Programming the 48 pin version of the ARM Cortex-M3 STM32F103C8T6 board with the Arduino IDE, with examples of programming using USB-Serial or ST-Link v2 from MacOSX.



This a 48-pin ARM Cortex-M3 STM32F103C8T6 Core Board that one sees around quite a bit. As far as I can tell, it’s electrically similar to the “Blue Pill” board, but just breaks out more of the pins to convenient headers.

In this project, I’m just going to investigate the board in a bit more detail, and program it with the Arduino IDE and the STM32F1xx/GD32F1xx boards package.

Dev Board Features

STM32F103C8T6 core board main features, quoting one of the sellers:

  1. One main chip of STM32F103C8, soldered on the motherboard
  2. 8M crystal (up to 72M through the internal PLL of the chip) ST official standard parameters
  3. LM1117-3.3V voltage regulator chip, providing a maximum current of 800mA
  4. All the way to miniUSB interface, you can power the system version, reserved USB communication function
  5. Reset (download) button
  6. A set of function switch jumper pins
  7. A standard JTAG download port, support JLink, ULINK, STLink
  8. A standard SWD download interface, support JLink, ULINK, STLink
  9. All user IO ports are led out (gold-plated pin header)
  10. 1 power indicator
  11. A function indicator, used to verify the basic functions of the IO port
  12. Reserved serial port download interface, easy to connect with 5V development board, you can download the program by serial port 13, the use of two large-capacity filter capacitors to improve the stability of the product and anti-interference
  13. Size: 45x62mm

The seller offers programming software but it is behind a membership wall, and it is probably Windows only, so I have left that well alone.

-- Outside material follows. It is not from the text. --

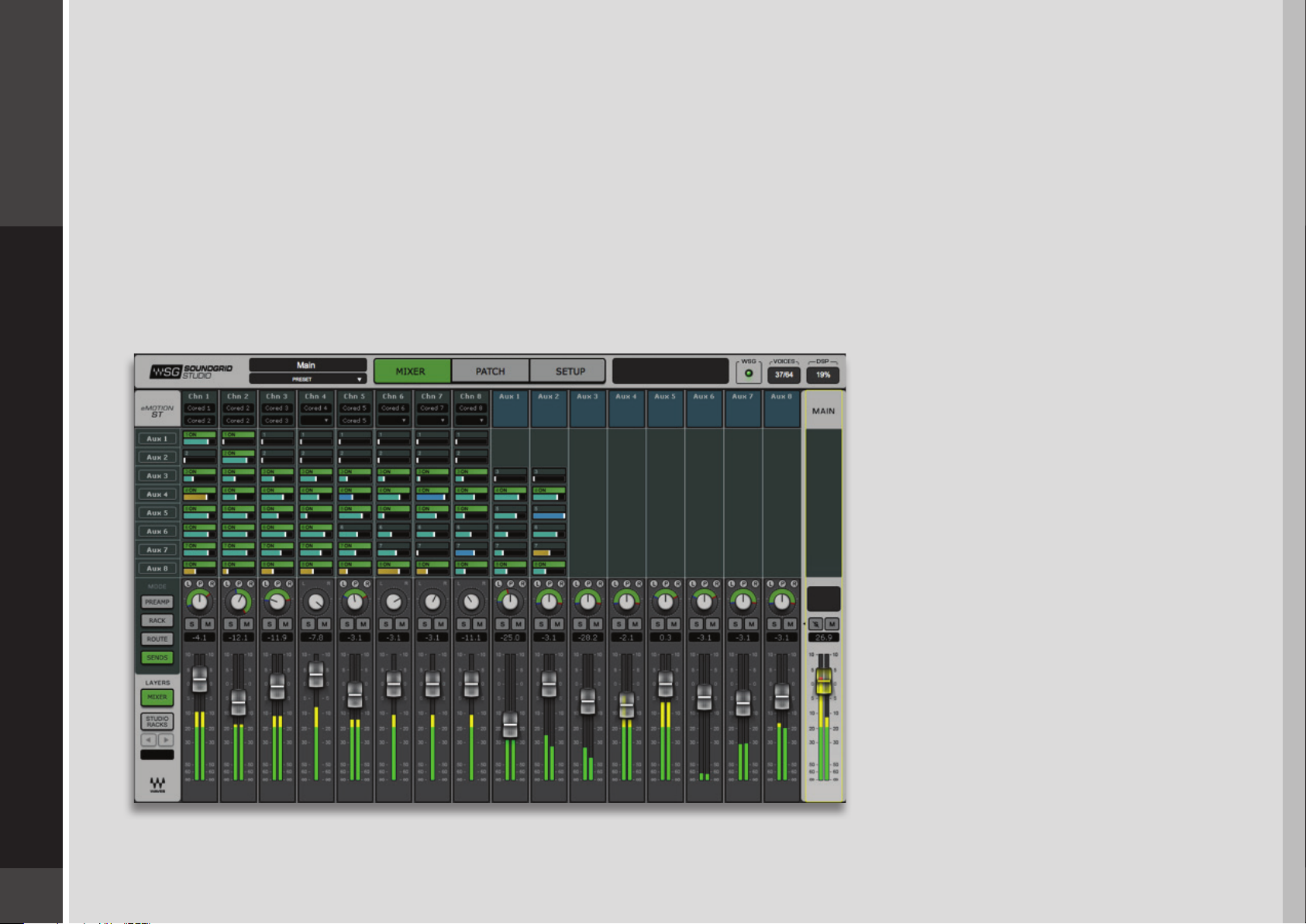Expand Chn 8 second input dropdown
The image size is (1306, 924).
tap(470, 420)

Programming with the Arduino IDE

Adding Board Support to the IDE

A Boards Manager package is created by Dan Drown, the instructions are on the stm32duino site

Add custom boards package package_STM32duino_index.json in Preferences.

Connecting a Serial Programmer

I’m using a CH340G USB-serial adapter from MacOSX (similar but different to FTDI-based adapters).

Connections are as follows:

USB-Serial Board

Uploading Sketch

The Blinky.ino sketch is just about the simplest thing possible - blinks the LED connected on port PC13. This is not showing off the board capabilities at all - I’m just trying to verify the programming process.

Selecting programming options:


To program, BOOT0 needs to be pulled high to 3.3V, and BOOT1 pulled to ground. On the 48pin board, this requires adding a patch wire on each pin.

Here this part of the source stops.